POLICY AND TECHNOLOGY IN TUNIS
This month's issue completes a four-part series of CSBs dedicated to examining the relationship between government at all levels and private sector standard setting. The previous issues focused on the frequent lack of coordination between the public and private sectors ( Government and SSO's: Optimizing the System, in August), the role that governments can sometimes play in accelerating the uptake of standards (Massachusetts and OpenDocument: The Commonwealth Leads the Way, in September), and on the increasingly complex standards challenges that governments and industry will need to cooperatively address in the future (Standards for a Small Planet, in October).

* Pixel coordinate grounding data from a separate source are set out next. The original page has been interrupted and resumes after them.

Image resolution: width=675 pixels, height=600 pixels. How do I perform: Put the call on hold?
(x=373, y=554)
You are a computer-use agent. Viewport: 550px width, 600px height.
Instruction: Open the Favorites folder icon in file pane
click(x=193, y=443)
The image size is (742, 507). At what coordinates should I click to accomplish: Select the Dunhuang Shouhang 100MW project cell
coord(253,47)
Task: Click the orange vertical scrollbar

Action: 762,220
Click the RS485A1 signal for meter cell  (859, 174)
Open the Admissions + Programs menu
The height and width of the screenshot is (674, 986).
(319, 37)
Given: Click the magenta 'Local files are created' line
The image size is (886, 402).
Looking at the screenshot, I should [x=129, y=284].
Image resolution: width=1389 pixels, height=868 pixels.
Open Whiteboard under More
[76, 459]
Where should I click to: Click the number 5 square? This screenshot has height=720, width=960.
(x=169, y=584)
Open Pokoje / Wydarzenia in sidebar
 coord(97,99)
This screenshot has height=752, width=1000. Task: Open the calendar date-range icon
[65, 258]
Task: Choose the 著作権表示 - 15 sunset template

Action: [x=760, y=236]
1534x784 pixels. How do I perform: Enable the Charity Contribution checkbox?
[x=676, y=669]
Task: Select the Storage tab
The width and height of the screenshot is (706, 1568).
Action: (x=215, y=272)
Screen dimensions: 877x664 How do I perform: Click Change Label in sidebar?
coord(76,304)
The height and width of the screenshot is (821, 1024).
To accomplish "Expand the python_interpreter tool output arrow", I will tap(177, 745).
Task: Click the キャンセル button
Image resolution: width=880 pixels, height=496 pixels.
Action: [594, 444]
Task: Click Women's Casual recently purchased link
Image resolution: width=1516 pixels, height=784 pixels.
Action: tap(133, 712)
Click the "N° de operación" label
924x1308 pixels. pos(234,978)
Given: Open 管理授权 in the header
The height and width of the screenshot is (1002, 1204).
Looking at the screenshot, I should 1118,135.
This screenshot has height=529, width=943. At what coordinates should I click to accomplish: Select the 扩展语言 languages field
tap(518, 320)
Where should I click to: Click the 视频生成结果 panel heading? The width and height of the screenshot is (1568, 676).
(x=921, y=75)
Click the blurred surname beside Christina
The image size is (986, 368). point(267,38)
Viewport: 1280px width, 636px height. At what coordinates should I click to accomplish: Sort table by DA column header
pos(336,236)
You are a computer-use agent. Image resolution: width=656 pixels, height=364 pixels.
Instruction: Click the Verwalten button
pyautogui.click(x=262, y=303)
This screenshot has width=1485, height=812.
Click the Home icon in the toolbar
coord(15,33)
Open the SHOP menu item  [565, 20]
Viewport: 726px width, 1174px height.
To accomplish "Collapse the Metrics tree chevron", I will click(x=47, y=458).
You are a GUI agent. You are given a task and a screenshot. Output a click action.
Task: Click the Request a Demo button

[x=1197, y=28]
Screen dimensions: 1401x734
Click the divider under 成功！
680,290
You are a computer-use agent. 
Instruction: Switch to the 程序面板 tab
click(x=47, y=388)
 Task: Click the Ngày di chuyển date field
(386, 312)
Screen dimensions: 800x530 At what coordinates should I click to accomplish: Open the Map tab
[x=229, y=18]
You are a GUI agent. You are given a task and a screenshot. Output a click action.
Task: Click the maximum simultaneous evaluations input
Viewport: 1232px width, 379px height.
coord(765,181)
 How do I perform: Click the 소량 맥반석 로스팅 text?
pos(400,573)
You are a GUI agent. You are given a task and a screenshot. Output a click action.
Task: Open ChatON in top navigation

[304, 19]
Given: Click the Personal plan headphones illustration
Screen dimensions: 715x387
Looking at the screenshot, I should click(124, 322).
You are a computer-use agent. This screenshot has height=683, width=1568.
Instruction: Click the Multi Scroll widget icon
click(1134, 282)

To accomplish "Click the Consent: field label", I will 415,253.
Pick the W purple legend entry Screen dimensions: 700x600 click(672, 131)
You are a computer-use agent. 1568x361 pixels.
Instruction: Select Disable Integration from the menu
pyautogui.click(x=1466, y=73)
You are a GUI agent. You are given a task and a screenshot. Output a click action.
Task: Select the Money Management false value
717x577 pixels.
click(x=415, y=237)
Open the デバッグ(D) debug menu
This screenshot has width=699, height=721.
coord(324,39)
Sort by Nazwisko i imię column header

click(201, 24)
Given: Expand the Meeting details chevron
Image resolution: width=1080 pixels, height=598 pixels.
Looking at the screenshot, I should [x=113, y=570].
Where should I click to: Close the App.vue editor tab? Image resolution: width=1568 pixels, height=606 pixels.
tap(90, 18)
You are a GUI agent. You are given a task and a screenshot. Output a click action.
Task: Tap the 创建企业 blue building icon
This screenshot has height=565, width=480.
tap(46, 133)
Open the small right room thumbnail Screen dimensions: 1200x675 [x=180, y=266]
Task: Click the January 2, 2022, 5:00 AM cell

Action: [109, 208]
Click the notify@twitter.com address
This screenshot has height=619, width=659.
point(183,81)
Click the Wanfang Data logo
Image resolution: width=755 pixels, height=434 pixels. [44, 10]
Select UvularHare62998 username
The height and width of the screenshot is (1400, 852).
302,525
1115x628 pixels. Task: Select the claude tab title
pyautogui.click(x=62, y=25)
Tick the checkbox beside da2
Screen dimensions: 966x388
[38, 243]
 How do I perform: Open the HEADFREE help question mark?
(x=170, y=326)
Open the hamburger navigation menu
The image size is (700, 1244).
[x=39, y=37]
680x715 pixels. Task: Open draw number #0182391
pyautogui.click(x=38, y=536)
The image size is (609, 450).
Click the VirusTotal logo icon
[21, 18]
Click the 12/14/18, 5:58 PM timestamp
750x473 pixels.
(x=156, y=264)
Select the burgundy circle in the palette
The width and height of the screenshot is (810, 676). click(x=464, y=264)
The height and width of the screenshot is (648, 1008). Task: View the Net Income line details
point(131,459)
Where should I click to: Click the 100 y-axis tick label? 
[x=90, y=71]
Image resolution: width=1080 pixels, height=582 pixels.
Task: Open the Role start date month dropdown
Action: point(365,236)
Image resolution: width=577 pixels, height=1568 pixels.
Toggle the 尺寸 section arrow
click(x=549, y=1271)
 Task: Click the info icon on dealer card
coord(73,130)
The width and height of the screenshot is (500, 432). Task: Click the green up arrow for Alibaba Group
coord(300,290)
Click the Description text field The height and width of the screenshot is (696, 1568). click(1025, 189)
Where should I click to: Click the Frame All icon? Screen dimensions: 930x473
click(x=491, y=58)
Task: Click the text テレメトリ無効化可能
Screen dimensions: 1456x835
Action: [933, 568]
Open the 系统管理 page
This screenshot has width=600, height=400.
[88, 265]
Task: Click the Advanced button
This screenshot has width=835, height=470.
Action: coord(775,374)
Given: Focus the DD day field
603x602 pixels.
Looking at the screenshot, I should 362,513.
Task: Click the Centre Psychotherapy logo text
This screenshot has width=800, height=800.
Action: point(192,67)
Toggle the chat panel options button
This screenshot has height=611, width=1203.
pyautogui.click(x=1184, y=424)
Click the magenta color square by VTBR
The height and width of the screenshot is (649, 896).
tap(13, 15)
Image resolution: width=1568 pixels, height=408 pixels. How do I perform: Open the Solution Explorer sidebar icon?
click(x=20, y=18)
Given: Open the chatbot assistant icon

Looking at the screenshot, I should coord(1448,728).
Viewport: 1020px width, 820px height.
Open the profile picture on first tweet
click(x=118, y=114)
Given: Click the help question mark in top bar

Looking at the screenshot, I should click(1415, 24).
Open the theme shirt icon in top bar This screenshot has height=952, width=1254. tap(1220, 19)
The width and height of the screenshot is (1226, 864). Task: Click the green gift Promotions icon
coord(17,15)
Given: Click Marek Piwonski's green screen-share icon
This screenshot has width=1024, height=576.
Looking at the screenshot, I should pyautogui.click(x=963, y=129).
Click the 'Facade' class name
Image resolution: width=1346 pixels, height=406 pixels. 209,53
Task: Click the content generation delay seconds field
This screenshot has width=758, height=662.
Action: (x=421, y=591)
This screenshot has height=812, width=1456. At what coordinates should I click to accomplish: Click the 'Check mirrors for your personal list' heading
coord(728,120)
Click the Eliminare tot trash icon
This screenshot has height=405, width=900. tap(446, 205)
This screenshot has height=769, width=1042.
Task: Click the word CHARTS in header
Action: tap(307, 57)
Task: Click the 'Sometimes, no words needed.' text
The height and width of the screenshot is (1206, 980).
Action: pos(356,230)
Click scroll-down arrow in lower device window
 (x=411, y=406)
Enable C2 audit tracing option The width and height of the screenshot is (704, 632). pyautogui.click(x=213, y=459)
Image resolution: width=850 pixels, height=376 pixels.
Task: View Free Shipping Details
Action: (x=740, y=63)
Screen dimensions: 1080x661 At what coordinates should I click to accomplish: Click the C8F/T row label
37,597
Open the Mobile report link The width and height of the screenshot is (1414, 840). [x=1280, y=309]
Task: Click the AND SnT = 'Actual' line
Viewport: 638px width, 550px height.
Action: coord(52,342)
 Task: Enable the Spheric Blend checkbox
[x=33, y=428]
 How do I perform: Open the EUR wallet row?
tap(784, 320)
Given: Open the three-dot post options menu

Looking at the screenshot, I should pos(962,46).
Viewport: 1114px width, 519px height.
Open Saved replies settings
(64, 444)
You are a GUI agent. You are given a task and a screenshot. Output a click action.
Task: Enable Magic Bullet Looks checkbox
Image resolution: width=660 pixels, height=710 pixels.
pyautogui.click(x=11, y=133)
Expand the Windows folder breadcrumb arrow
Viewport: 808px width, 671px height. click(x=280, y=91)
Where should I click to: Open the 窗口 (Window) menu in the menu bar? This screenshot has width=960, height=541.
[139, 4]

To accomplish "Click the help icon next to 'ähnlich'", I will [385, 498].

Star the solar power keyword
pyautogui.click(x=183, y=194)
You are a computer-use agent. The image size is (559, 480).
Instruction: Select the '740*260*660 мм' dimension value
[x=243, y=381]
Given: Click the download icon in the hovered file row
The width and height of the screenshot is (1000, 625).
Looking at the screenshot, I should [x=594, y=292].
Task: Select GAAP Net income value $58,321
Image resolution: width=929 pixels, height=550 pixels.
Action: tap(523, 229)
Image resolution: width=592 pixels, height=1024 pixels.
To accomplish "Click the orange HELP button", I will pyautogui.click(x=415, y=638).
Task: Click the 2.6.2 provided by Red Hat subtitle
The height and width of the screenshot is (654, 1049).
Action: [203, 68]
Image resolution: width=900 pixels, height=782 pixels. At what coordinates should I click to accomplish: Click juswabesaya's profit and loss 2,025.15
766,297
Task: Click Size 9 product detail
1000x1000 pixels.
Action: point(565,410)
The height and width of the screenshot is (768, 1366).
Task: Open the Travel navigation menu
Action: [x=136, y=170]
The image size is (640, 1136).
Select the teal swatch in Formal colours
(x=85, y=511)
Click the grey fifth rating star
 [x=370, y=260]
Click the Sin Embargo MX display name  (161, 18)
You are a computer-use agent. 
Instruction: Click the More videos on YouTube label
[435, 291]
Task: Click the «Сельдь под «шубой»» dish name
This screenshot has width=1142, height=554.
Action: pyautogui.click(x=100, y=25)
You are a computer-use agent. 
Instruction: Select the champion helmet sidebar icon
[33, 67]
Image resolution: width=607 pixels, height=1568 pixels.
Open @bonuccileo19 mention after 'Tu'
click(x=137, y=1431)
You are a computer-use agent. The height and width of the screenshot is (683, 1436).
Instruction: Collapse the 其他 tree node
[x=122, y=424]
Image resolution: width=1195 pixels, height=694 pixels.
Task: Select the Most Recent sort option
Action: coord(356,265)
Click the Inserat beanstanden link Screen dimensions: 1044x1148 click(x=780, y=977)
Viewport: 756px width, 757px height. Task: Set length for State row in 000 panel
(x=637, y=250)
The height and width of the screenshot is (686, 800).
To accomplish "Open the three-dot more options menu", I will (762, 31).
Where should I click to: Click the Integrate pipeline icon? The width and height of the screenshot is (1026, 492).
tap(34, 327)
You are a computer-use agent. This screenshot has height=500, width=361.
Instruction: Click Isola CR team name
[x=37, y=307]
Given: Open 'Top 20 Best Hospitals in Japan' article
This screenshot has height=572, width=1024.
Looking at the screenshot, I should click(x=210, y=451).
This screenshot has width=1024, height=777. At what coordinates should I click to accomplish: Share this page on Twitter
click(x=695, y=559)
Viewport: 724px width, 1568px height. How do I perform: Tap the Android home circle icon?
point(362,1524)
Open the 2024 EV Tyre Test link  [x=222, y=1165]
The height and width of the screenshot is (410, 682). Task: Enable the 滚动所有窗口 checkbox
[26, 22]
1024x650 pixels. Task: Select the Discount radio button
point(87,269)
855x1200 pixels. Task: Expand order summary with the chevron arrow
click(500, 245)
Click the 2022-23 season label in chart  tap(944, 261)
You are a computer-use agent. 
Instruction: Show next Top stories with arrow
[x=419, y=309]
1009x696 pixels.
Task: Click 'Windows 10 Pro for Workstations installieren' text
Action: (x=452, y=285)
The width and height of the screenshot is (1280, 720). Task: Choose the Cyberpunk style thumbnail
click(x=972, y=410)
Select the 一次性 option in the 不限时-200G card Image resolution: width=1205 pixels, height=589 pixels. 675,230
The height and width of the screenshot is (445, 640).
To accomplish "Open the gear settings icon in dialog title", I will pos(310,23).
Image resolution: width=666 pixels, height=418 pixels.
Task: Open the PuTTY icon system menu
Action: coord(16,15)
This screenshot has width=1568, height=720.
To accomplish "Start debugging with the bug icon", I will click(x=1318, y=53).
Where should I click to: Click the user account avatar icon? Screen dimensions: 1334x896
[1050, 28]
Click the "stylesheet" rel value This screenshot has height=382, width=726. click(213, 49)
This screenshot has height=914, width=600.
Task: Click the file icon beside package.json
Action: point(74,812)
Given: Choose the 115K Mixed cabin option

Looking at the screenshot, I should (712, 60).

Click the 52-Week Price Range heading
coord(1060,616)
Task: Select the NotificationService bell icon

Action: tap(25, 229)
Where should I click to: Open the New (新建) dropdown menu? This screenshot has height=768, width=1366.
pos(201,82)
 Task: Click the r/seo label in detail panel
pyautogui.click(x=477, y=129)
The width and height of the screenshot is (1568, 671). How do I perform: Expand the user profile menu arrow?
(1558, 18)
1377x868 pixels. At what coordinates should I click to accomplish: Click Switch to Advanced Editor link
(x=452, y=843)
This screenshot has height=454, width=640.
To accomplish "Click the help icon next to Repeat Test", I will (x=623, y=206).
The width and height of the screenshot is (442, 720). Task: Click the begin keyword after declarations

This month, the subject is once again global standard setting, and the focus is on the second plenary meeting of the World Summit on the Information Society (WSIS), which was held in Tunis, Tunisia earlier this month. The WSIS process is dedicated to bridging the Digital Divide between the First and the Third World, and has set a goal of bringing the Internet "within reach" of half of the world's peoples by 2015. Despite this worthy goal, much of the time and effort of the 175 nations involved has been squandered thus far in a wrangle over the question "Who should govern the Internet?"
In my Editorial, I reflect on the fact that while the governance issue has been finessed for now, the United States has (once again) stepped on many international toes in order to maintain its hegemony over the root zone of the Internet, which it currently controls via its oversight of the Internet Corporation for Assigned Number and Names (ICANN). Perhaps some day what goes around will come back around in a way that we find less than desirable.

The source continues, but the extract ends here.